-- Raw data follows --
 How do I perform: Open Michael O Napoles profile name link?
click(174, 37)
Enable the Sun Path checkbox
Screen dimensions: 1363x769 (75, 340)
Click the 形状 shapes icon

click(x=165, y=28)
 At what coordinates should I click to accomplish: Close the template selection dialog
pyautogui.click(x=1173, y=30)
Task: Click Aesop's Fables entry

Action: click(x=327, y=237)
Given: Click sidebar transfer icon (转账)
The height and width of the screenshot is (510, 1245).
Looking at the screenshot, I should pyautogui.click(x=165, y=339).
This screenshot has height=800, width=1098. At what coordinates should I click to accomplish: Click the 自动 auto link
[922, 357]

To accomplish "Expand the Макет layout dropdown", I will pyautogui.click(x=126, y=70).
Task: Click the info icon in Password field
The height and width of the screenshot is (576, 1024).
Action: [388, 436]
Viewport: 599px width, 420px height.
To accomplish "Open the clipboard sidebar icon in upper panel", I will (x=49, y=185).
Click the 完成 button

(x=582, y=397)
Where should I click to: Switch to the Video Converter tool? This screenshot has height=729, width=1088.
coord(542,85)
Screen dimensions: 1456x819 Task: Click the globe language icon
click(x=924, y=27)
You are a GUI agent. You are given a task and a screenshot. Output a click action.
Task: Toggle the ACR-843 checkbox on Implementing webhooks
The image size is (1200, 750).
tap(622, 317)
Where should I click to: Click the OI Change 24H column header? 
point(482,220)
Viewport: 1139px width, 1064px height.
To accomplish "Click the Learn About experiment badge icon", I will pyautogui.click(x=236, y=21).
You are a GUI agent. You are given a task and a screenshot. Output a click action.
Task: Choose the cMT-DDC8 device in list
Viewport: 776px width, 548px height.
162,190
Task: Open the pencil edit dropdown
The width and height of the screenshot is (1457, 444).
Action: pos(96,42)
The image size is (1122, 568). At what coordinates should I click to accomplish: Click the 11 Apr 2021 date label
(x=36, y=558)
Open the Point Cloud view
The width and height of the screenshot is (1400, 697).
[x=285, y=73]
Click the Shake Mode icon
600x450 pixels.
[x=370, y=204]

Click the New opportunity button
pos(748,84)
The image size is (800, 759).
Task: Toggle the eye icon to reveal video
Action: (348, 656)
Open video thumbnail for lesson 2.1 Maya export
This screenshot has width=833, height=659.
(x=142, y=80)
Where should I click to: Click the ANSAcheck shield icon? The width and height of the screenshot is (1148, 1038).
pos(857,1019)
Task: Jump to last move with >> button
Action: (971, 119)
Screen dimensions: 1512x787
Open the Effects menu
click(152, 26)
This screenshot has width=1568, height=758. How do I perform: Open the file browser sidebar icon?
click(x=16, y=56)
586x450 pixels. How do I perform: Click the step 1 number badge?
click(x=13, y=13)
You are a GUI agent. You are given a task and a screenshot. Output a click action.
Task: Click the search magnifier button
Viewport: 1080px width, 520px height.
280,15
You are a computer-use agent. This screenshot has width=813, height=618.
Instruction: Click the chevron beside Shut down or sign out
-- Raw data concluded --
> Task to complete: Copy out every entry again, exactly as it was given.

> Response for this exercise:
 How do I perform: Open Michael O Napoles profile name link?
click(174, 37)
Enable the Sun Path checkbox
Screen dimensions: 1363x769 (75, 340)
Click the 形状 shapes icon

click(x=165, y=28)
 At what coordinates should I click to accomplish: Close the template selection dialog
pyautogui.click(x=1173, y=30)
Task: Click Aesop's Fables entry

Action: click(x=327, y=237)
Given: Click sidebar transfer icon (转账)
The height and width of the screenshot is (510, 1245).
Looking at the screenshot, I should pyautogui.click(x=165, y=339).
This screenshot has height=800, width=1098. At what coordinates should I click to accomplish: Click the 自动 auto link
[922, 357]

To accomplish "Expand the Макет layout dropdown", I will pyautogui.click(x=126, y=70).
Task: Click the info icon in Password field
The height and width of the screenshot is (576, 1024).
Action: [388, 436]
Viewport: 599px width, 420px height.
To accomplish "Open the clipboard sidebar icon in upper panel", I will (x=49, y=185).
Click the 完成 button

(x=582, y=397)
Where should I click to: Switch to the Video Converter tool? This screenshot has height=729, width=1088.
coord(542,85)
Screen dimensions: 1456x819 Task: Click the globe language icon
click(x=924, y=27)
You are a GUI agent. You are given a task and a screenshot. Output a click action.
Task: Toggle the ACR-843 checkbox on Implementing webhooks
The image size is (1200, 750).
tap(622, 317)
Where should I click to: Click the OI Change 24H column header? 
point(482,220)
Viewport: 1139px width, 1064px height.
To accomplish "Click the Learn About experiment badge icon", I will pyautogui.click(x=236, y=21).
You are a GUI agent. You are given a task and a screenshot. Output a click action.
Task: Choose the cMT-DDC8 device in list
Viewport: 776px width, 548px height.
162,190
Task: Open the pencil edit dropdown
The width and height of the screenshot is (1457, 444).
Action: pos(96,42)
The image size is (1122, 568). At what coordinates should I click to accomplish: Click the 11 Apr 2021 date label
(x=36, y=558)
Open the Point Cloud view
The width and height of the screenshot is (1400, 697).
[x=285, y=73]
Click the Shake Mode icon
600x450 pixels.
[x=370, y=204]

Click the New opportunity button
pos(748,84)
The image size is (800, 759).
Task: Toggle the eye icon to reveal video
Action: (348, 656)
Open video thumbnail for lesson 2.1 Maya export
This screenshot has width=833, height=659.
(x=142, y=80)
Where should I click to: Click the ANSAcheck shield icon? The width and height of the screenshot is (1148, 1038).
pos(857,1019)
Task: Jump to last move with >> button
Action: (971, 119)
Screen dimensions: 1512x787
Open the Effects menu
click(152, 26)
This screenshot has width=1568, height=758. How do I perform: Open the file browser sidebar icon?
click(x=16, y=56)
586x450 pixels. How do I perform: Click the step 1 number badge?
click(x=13, y=13)
You are a GUI agent. You are given a task and a screenshot. Output a click action.
Task: Click the search magnifier button
Viewport: 1080px width, 520px height.
280,15
You are a computer-use agent. This screenshot has width=813, height=618.
Instruction: Click the chevron beside Shut down or sign out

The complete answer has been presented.